Abstract
How light interacts with a matte surface depends on the material structure of the surface, notably its roughness (Nayar & Oren, 1995, Science, 267, 1153). This dependence complicates the recovery of shape from shading since visual image intensities depend on not only object shape and lighting model, but also on the (unknown) surface material. A possible solution is to base shape reconstruction primarily on the (local) ordering of intensities in the visual image. Todd & Reichel (1989, Psychol Rev, 96, 643), among others, have suggested that human visual estimation of shape from shading in achromatic scenes depends primarily on this ordering information (and should, therefore, be insensitive to non-linear transformations of image intensity that preserve intensity order). We test this hypothesis for binocular shape from shading/contour.
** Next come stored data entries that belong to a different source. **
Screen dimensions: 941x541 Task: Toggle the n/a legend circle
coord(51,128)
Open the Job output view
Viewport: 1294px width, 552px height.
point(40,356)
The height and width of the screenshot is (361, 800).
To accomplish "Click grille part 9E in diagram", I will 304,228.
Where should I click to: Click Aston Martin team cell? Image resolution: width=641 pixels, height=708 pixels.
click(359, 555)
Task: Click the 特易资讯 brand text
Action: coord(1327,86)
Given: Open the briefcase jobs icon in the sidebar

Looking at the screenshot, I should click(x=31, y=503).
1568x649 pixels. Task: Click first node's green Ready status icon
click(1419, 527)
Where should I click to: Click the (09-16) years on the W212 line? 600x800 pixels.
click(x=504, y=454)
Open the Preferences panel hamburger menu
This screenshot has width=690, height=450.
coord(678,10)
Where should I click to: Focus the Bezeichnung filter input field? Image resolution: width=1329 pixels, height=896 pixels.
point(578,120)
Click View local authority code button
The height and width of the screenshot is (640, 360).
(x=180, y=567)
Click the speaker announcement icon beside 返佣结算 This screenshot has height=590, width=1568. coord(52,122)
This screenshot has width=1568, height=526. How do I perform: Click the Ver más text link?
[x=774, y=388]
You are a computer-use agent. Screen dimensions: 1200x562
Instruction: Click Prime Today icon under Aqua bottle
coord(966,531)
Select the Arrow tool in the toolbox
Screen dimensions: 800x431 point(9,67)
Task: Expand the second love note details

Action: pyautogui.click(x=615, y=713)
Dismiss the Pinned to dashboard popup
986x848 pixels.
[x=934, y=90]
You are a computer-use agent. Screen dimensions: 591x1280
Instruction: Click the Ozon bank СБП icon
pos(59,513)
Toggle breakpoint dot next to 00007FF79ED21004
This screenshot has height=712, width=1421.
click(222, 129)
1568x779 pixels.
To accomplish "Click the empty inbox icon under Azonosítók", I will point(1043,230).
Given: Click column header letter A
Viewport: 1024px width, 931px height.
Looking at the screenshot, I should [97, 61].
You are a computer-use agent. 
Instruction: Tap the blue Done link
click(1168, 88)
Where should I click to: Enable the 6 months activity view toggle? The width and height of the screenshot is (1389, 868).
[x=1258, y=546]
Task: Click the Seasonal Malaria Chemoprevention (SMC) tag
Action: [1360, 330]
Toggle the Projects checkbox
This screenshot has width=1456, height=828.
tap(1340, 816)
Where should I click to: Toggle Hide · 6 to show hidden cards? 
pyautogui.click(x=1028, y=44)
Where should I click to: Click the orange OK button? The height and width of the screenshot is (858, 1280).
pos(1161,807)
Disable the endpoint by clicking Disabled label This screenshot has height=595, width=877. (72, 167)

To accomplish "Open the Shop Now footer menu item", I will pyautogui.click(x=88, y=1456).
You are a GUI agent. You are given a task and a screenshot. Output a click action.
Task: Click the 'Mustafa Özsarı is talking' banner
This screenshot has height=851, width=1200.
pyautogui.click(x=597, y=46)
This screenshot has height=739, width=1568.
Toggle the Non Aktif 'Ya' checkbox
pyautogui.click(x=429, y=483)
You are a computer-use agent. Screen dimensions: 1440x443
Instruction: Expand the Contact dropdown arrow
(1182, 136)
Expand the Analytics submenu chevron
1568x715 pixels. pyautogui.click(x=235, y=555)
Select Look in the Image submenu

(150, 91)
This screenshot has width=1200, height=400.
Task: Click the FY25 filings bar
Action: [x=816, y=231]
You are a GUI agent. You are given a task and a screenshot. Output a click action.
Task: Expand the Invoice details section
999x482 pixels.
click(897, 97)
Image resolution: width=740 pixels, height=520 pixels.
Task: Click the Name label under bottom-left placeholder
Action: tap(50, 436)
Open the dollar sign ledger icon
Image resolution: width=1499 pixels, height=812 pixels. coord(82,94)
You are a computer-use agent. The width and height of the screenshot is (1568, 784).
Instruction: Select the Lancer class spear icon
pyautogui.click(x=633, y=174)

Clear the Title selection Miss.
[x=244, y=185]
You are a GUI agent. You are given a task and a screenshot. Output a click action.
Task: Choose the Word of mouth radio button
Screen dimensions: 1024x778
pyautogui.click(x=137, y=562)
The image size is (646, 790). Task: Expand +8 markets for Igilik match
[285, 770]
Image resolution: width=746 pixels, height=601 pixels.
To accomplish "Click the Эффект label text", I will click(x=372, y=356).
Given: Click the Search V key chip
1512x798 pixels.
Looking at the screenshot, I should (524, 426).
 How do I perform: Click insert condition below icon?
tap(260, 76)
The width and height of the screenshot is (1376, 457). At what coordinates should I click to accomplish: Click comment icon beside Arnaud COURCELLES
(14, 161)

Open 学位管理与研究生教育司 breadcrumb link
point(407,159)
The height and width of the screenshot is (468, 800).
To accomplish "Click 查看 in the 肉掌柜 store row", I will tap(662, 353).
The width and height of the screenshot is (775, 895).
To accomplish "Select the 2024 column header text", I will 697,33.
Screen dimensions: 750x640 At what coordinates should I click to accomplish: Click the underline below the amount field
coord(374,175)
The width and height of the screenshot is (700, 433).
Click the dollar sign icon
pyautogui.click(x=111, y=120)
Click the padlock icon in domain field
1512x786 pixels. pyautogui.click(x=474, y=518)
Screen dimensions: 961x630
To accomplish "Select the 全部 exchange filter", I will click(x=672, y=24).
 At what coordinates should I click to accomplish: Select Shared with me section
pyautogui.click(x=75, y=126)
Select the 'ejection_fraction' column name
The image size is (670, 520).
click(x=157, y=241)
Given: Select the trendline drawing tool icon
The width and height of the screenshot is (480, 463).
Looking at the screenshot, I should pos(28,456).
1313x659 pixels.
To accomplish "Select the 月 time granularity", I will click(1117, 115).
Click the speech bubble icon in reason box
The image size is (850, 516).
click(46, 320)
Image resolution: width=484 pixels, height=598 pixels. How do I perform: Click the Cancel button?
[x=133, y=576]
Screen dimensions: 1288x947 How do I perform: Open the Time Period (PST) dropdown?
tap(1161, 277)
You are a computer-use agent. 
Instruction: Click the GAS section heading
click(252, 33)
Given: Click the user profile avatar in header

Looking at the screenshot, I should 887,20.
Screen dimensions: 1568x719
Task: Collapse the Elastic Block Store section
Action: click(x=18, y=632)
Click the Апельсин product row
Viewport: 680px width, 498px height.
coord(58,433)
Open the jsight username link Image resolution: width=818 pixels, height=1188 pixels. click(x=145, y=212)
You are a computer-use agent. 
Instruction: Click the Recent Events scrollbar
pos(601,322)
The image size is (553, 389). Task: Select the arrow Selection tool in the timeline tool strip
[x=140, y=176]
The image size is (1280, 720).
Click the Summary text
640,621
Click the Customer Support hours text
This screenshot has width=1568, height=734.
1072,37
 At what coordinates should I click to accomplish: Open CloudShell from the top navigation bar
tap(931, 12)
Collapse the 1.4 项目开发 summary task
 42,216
Experiment 1: We rendered stereo image pairs of scenes each containing one of ten achromatic matte ellipsoids differing in shape. We transformed the normalized image intensities in both images of each stereo pair by a common power function with coefficient 0.75 or 1.25. Four observers viewed each of the twenty resulting stereo pairs in a Wheatstone stereoscope and estimated the surface orientation at one pre-selected point on each ellipsoid by adjusting a monocular gradient probe. Each setting was repeated 10 times. The order of presentation was randomized. We compared the gradient settings at corresponding points on each ellipsoid when the coefficient was 0.75 and when the coefficient was 1.25. We found no significant effect of transformation on observers' judgments of gradient.
Experiment 2: We repeated Experiment 1 with more extreme power transformations (0.5,1.5). Three observers participated. We again found no discernible effect of these transformations. Our findings are consistent with the claim that human observers use only the order of luminance values in binocular shape from shading and contour.
Supported by NIH/NEI grant EY08266 and HFSP grant RG0109/1999-B.